We have a cluster comprising 4 proxy nodes and there are around *100* readonly extend members consuming data from the cluster. But since last 3-4 weeks extend members created on two particular boxes are getting disconnected intermittently. Because of this all near caches gets invalidated. we rely heavily upon near caches to meet some very aggressive SLAs.
After initial investigations, only common thing we could figure out between the two machines was : They both are behind a firewall. The firewall has been opened so that these boxes can reach proxy hosts.
15 Jan 2013 00:35:14,515 Logger@9264171 126.96.36.199 DEBUG Coherence - 2013-01-15 00:35:14.514/1455022.351 Oracle Coherence GE 188.8.131.52 <D6> (thread=Proxy:extendTcpProxyService:TcpAcceptor, member=5): Closed: TcpConnection(Id=0x0000013C235209E00BB0A0A605B6F8EC80A35BD751C8FF8AC9ED472D18FAB99D, Open=false, Member(Id=0, Timestamp=2013-01-03 22:07:28.346, Address=X:X:X:X:0, MachineId=0, Location=site:,machine:XXXX,process:20866, Role=JavaLangThread), LocalAddress=X:X:X:X:4100, RemoteAddress=X:X:X:X:XXX) due to:
com.tangosol.net.messaging.ConnectionException: TcpConnection(Id=0x0000013C235209E00BB0A0A605B6F8EC80A35BD751C8FF8AC9ED472D18FAB99D, Open=true, Member(Id=0, Timestamp=2013-01-03 22:07:28.346, Address=184.108.40.206:0, MachineId=0, Location=site:,machine:xxxx,process:20866, Role=JavaLangThread), LocalAddress=X:X:X:X:XXX, RemoteAddress=X:X:X:X:XXX)
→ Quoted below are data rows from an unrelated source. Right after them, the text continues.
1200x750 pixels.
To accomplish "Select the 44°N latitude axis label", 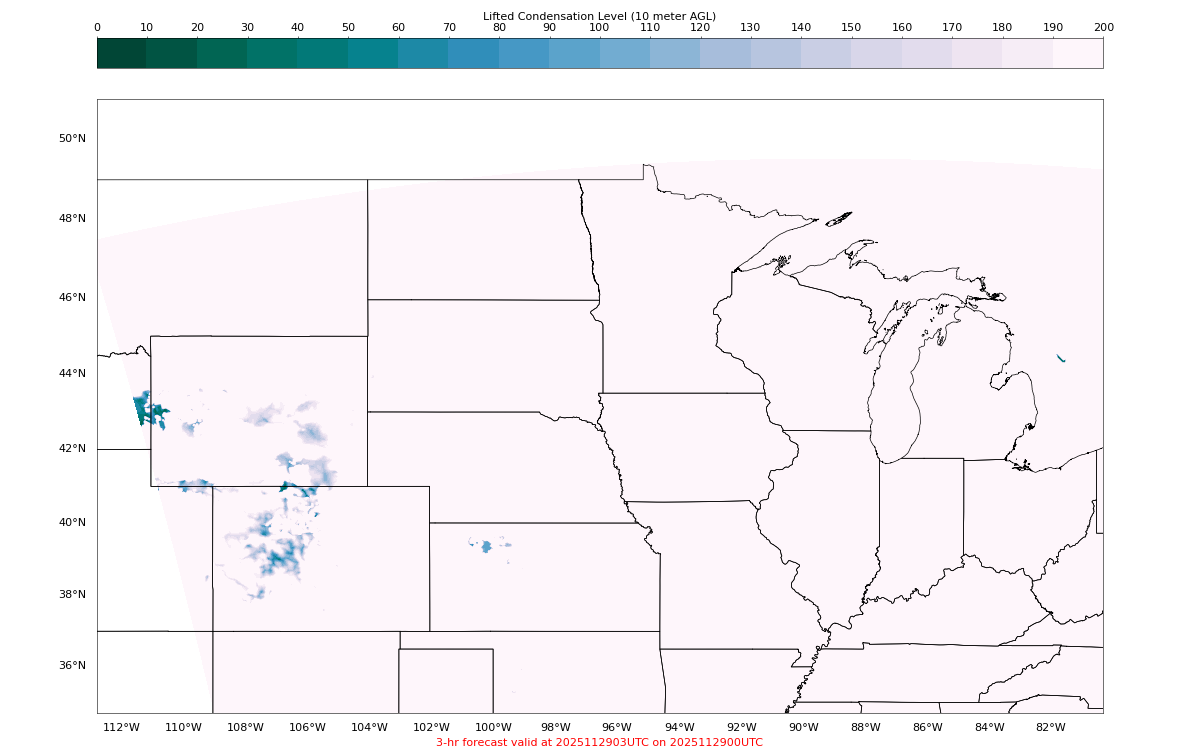I will (72, 373).
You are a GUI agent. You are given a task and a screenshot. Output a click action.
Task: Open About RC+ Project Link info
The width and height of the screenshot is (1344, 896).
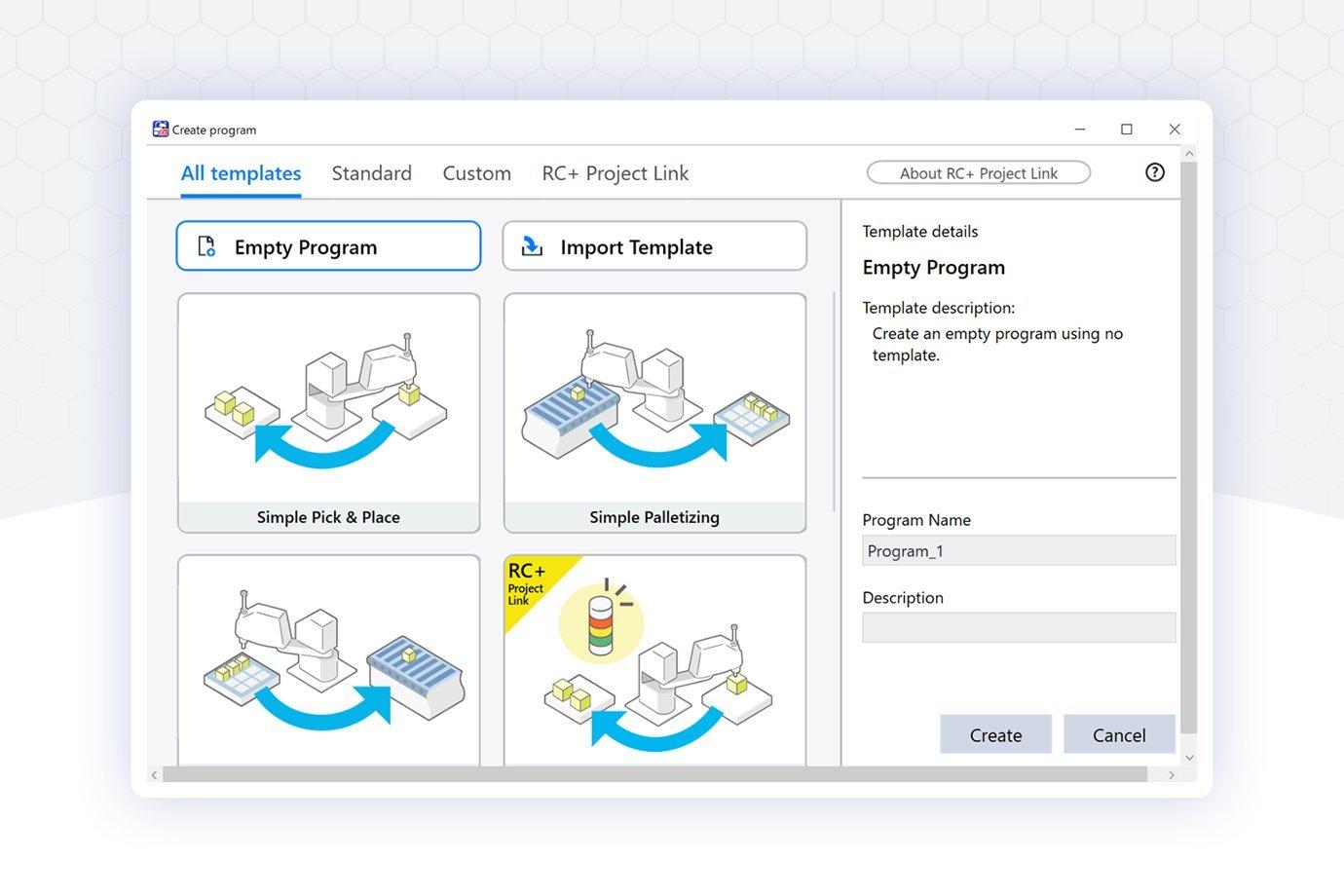coord(978,173)
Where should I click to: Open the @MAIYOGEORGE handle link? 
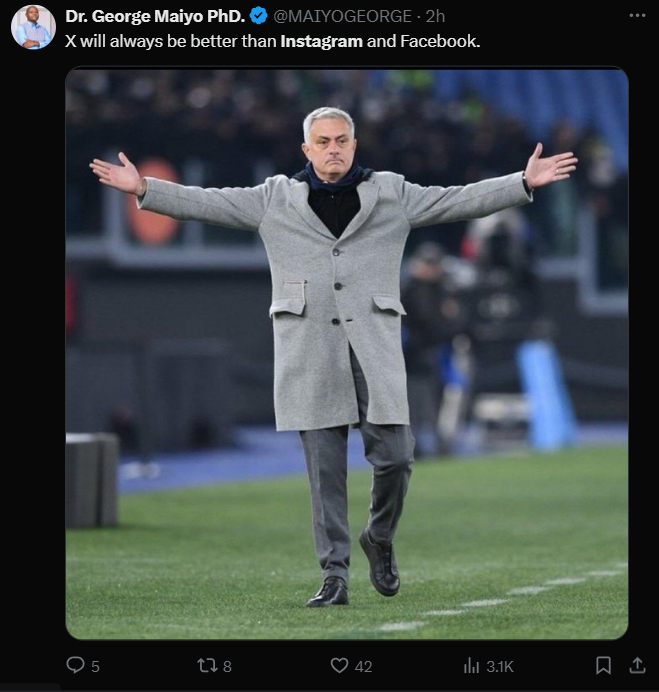click(x=342, y=16)
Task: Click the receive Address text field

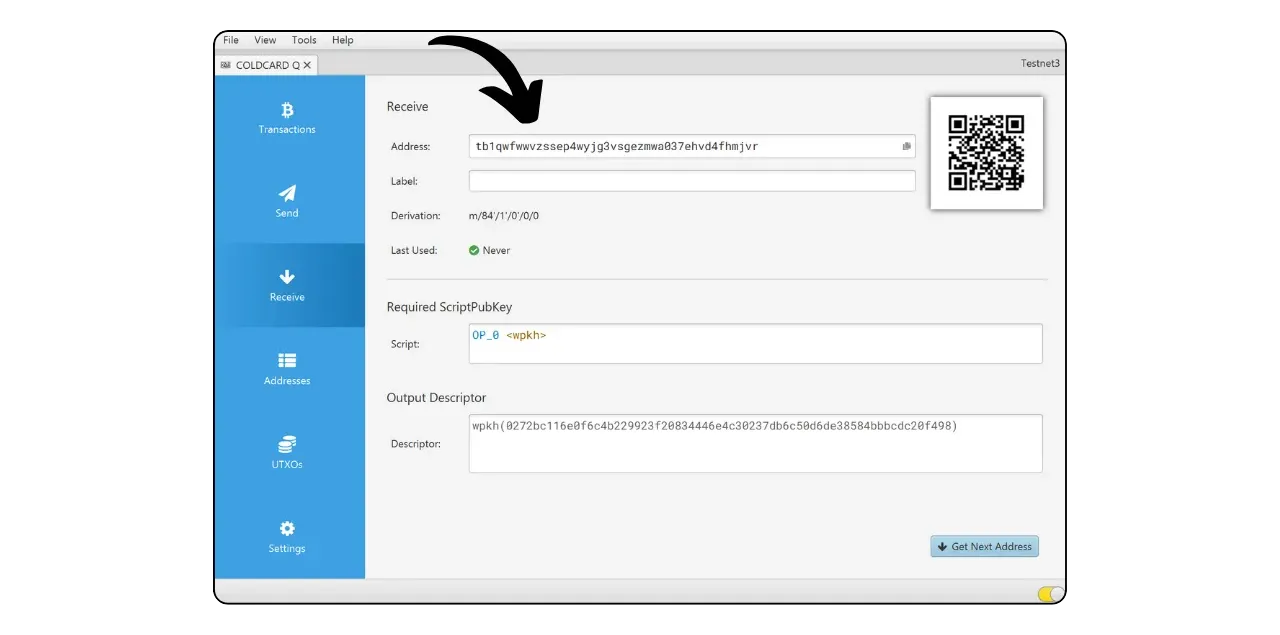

Caused by: java.io.IOException: Connection timed out
at sun.nio.ch.FileDispatcher.read0(Native Method)
We suspect that the issue lies with the network connection. We have started capturing all traffic in/out of client boxes.
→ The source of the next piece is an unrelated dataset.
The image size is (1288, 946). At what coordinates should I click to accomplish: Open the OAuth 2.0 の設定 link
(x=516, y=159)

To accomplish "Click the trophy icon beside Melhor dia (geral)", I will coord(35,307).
I wanted to know if there is something more straightforward we can do to investigate the issue. Also, what are the things to look for in the tcp dump to ensure all is well/not well with the network.
Your comments/suggestions are much appreciated.
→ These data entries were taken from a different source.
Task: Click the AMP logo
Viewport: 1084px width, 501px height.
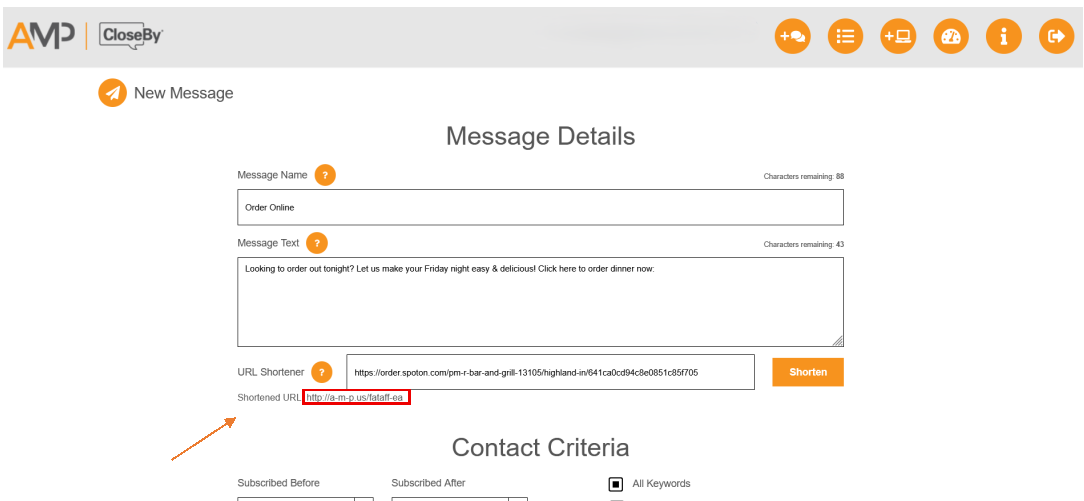Action: pos(41,36)
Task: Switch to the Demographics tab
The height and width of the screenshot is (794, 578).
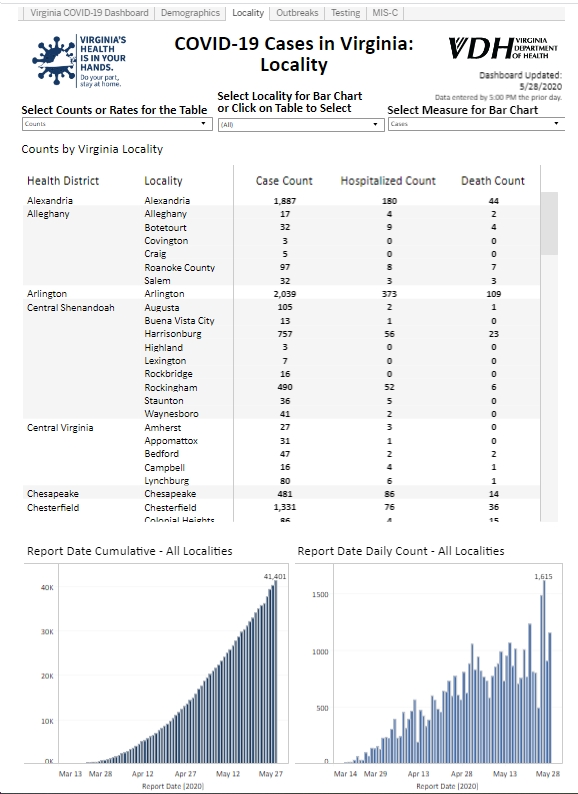Action: tap(190, 13)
A long shot, but I remember something similar some time again - and it turned out our firewall was killing 'idle' connections. To fix it, either disable this firewall 'feature' or turn on client/server heartbeats in Coherence:
see the heartbeat-interval and heartbeat-timeout settings for the proxy's outgoing-message-handler settings:
It seems that adding the hearbeat has helped. We are not seeing any more timeouts.
However, we already had OS level keepalive enabled before we added the heartbeat. Have we seen any situation where linux keepalive doesn't help Extend connections from being staled off?
Thanks BigAndy for your suggestion though !!
Keep alive may be enabled, but with what settings? I think the default for tcp_keepalive_time is hours, nor minutes. So if your firewall is killing things within any reasonable time frame the default keep alive settings won't help.
You could tweak your OS keep alive settings to kick in before your firewall kicks you out. Not sure how techy you are, so this might help:
tcp keepalive time on the boxes where cluster is deployed is 7200, 75, 9 i.e. the default one.
However on the machine where *Extend member runs is 1500, 75, 9 i.e. client machine should send a keep alive probe after 25 mins of inactivity. Timeout settings at firewall level is 1 hour.
If we look at the configuration, extend member shouldn't have been disconnected as after 25 mins of inactivity, *extend client machine should have sent a TCP keepalive probe which shouldn't have allowed the firewall to kill the connection.
Seems quite probable.
Just an update, after adding coherence hearbeat we haven't faced any member disconnections yet.
Is there some coherence documentation which explains keepalive/hearbeat requirements in coherence apps?